Your goal
Carry on the court passage about Dr. Last's Virginia medical licensing, starting right after its last sentence.

Excerpted passage
####################
Dr. Last also testified that he had “no choice” in selecting rotations because he was assigned to the hospitals by his medical school. Dr. Last testified that, when he took these rotations, he had “no idea” that he would practice in Virginia.

Code § 54.1-2935 provides: Supplemental training or study required of certain graduates.—In the event that a candidate has completed an educational course of study in an institution that is not approved by an accrediting agency recognized by the Board, the candidate shall not be admitted to any examination given by the Board until he has completed three years of satisfactory postgraduate training in a hospital approved by an accrediting agency recognized by the Board for internship or residency training. The Board may consider other postgraduate training as a substitute for up to two of the three years of required postgraduate training if it finds that such training is substantially equivalent to that required by this section.

The dissent finds that the Board committed plain error in applying Code § 54.1-2930, which the dissent claims is inapplicable to the issue whether Dr. Last fulfilled the requirements of licensure by endorsement. We note that the dissent relies upon Code § *91354.1-2927(A) as the only provision in the statutes relevant to application for licensure by endorsement. Code § 54.1-2927(A) provides:

The Board, in its discretion, may issue certificates or licenses to applicants upon endorsement by boards or other appropriate authorities of other states or territories or the District of Columbia with which reciprocal relations have not been established if the credentials of such applicants are satisfactory and the examinations and passing grades required by such other boards are fully equal to those required by the Virginia Board.
The Board may issue certificates or licenses to applicants holding certificates from the national boards of their respective branches of the healing arts if their credentials, schools of graduation and national board examinations and results are acceptable to the Board. The Board shall promulgate regulations in order to carry out the provisions of this section.
####################
[Records in a dataset]
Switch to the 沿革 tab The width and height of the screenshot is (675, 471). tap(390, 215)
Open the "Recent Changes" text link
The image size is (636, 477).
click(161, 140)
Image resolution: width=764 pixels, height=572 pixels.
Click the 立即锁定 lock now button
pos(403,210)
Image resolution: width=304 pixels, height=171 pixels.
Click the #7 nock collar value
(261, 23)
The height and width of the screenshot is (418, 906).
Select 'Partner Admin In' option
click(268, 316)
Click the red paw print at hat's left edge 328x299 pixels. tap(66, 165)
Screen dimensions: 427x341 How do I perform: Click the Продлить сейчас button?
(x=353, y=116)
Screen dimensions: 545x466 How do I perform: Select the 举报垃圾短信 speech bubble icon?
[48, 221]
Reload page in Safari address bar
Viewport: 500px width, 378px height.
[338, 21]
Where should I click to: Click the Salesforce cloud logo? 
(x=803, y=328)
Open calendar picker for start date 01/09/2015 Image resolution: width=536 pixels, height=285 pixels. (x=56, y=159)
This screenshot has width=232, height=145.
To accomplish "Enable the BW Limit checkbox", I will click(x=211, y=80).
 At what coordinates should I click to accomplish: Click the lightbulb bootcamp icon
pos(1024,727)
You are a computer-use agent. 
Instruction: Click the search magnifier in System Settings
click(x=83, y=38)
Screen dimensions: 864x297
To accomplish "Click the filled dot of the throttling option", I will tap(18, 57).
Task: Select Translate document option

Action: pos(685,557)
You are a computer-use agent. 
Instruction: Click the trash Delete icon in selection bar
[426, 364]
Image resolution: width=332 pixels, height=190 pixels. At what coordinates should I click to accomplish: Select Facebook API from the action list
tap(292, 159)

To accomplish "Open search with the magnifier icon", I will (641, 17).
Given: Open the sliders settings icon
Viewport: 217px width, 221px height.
####################
Answer below
Neither party made an argument below pertaining to Code § 54.1-2927(A). The record is completely devoid of any reference to this Code section. As a result, we decline to address the significance of this section as it pertains to this case. Dr. Last is free to make a new application for licensure by endorsement under Code § 54.1-2927.

Dr. Last also contends that he has a liberty interest in his pursuit of professional licensure and that he has a right to pursue the occupation of his choice. Dr. Last’s reliance on Hampton v. Mow Sun Wong, 426 U.S. 88 (1976), to support his claim of a liberty interest is misplaced. In Hampton, the Court held regulations of the Civil Service Commission that barred noncitizens, including lawfully admitted resident aliens, from federal employment unconstitutional as depriving resident aliens of liberty without due process. Id. at 116-17. Thus, Hampton involved the broad denial of employment opportunities to a defined class of citizens. Id. While a person has the freedom to pursue eligibility for a particular occupation, it does not follow that a person has an unrestricted right, without regard to his or her qualifications, to receive a license to engage in a particular profession.

Similarly, due process is satisfied if the statute in question is not arbitrary or discriminatory and has a reasonable relation to a proper purpose; a statute does not violate due process if it withstands this “rational basis” test. Miller v. Locher Silica Corp., 12 Va. App. 1213, 1215-16, 408 S.E.2d 566, 567 (1991) (citations omitted).